There has been a trend among a few friends to use social media to propagate generally negative thoughts and ideas. These are typically well-received and followed by a circle of virtual hugs.
There is therapeutic value in airing grievances to the world. I've been there. I've done it. Heck, maybe I'm doing it now. In fact, I'm a proponent of using whatever mental and social tools work for people. Expressing shame, paranoia, anger or irritation is a coping tool, and an important one.
"We are what we repeatedly do. Excellence, then, is not an act, but a habit." -Aristotle
When this becomes the status quo, I become annoyed. I don't casually accept when others lay down their power and become victims of circumstance. Negativity is lauded by negative people, and attracts like-minded others. It's exclusive.

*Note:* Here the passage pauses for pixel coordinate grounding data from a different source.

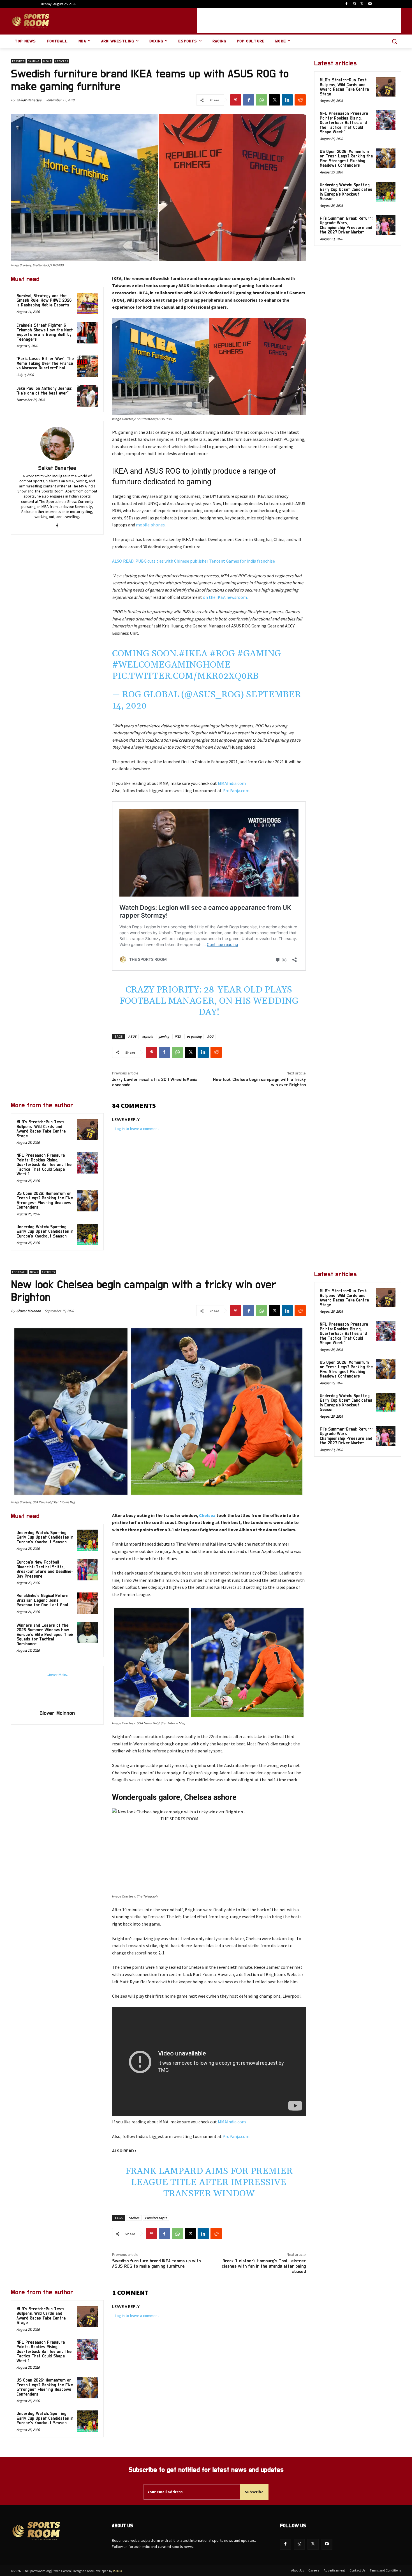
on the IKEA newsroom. (225, 597)
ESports (18, 61)
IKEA (178, 1036)
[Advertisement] (299, 20)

I've taken steps to avoid the circle of commiseration, mostly because it's uninteresting to me, but I feel like I want to dig back in and call people on it. As a caring person, I feel it's my duty to encourage others to see that there is a choice to be empowered by decisions to move on and to look forward at possibility.
Is it my place? Positivity, religious choices and value systems can also be exclusive. My preaching the value of living an upbeat life filled with hope and promise for future success may be analogous to someone telling me that Jesus is the answer. Maybe they're right. I've seen others have some success with religion, but I've decided that it's not for me. So I can listen to the arguments, but they just go out the other ear.
Regardless, I find it impossible to believe that anyone has made a conscious choice to not be a positive force in his or her own life! To that end, I urge you to refute the practice of introducing negativity into each others' lives, and keep a keen eye out for ways to encourage each other in upbeat ways.